Cuando se fue me desplomé en los azulejos calientes y empecé a temblar de forma incontrolada. Mi cabeza iba de una imagen a otra, de un pensamiento a otro, dando vueltas sin parar. No estoy segura de cuánto tiempo estuve allí, pero de repente oí la voz de Wade desde el otro lado de la puerta.
—Flor, ¿estás ahí?
Me apresuré a ponerme en pie.
—Cariño, ¿estás bien?
Salí con un albornoz y una toalla en la cabeza.
—Qué temprano has vuelto, ¿no? —le dije pasando a su lado.
—En realidad no; son las cinco y media. Qué bien que estés levantada. Dice Josh que has salido a correr. Me alegra muchísimo que te encuentres mejor.
Empezó a quitarse la corbata y los zapatos.

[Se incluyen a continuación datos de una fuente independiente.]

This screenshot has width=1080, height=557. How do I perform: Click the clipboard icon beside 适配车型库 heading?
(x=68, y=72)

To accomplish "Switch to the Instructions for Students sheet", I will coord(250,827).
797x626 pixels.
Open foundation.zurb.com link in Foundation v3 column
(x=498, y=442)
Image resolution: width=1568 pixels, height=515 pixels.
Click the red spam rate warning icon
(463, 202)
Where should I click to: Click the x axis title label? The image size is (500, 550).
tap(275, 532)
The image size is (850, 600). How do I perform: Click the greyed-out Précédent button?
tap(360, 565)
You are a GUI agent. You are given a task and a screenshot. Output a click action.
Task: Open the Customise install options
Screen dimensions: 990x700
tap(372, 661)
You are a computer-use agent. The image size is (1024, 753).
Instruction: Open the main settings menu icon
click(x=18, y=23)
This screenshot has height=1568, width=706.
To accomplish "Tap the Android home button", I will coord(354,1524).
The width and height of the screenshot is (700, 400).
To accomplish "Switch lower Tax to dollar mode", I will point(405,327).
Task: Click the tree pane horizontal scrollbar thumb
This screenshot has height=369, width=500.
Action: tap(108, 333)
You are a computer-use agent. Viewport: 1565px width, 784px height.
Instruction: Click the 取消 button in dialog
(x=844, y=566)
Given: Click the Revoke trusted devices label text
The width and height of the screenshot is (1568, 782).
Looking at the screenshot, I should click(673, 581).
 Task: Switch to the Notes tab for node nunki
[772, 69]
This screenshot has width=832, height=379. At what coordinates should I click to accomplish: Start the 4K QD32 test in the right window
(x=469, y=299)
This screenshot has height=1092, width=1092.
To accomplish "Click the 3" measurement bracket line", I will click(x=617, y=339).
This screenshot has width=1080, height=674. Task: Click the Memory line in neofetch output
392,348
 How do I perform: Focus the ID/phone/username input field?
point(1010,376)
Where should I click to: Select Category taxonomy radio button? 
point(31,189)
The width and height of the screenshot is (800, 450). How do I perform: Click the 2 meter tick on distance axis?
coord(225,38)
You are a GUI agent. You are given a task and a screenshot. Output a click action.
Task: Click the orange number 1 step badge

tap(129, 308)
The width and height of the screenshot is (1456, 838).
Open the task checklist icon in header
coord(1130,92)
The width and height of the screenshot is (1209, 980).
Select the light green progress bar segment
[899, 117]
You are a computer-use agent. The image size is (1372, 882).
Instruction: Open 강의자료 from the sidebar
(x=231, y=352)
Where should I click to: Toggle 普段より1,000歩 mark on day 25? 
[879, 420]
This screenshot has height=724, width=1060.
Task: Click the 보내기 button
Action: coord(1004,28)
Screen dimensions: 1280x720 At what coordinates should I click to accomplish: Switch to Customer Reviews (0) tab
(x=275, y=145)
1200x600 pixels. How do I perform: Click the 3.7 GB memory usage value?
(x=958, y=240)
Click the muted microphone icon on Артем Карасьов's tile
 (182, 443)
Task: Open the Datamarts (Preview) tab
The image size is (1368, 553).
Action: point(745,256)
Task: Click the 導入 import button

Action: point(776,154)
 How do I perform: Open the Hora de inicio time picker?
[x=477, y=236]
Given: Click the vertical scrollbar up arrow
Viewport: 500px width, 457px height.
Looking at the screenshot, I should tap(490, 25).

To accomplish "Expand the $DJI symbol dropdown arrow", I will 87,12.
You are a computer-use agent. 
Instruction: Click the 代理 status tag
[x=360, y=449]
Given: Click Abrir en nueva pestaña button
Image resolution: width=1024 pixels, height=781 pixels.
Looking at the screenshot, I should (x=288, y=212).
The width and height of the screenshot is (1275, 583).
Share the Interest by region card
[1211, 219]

—Bueno, pues voy a ver si queda algo en la despensa para hacer la cena —dije con voz débil.
—Genial. Me encantaría que hicieras uno de tus arroces. Los he echado mucho de menos cuando no estabas. Ya me conoces, casi no sé ni freír un huevo. Aunque nos las hemos arreglado…
Me sentí como si hubiera conectado el piloto automático cuando me oí decir:
—A ver qué puedo hacer. ¿Les dices a los chicos que la cena estará a las siete?
—Pues claro.
Sonrió y sus labios buscaron mi mejilla. Hice una mueca de desagrado, pero no pareció darse cuenta.
Me sujeté el pelo en una coleta y bajé vestida con un suéter amplio color crema y pantalones de lino, dispuesta a cocinar. Al pasar junto al espejo del pasillo vi mi reflejo de reojo. Mis ojos eran como dos rayitas, rojas e hinchadas. Estaba pálida, fantasmal. Vi una adúltera asustada, pero también a alguien que no sabía que existía, una mujer capaz de sentir pasión verdadera, una mujer a la que acababan de liberar. Luego me di la vuelta y fui a preparar la cena, que gustó a todos los comensales, entre los que estaba mi nuevo amante.
Y así empezó mi aventura amorosa con el mejor amigo de mi hijo, de dieciséis años de edad.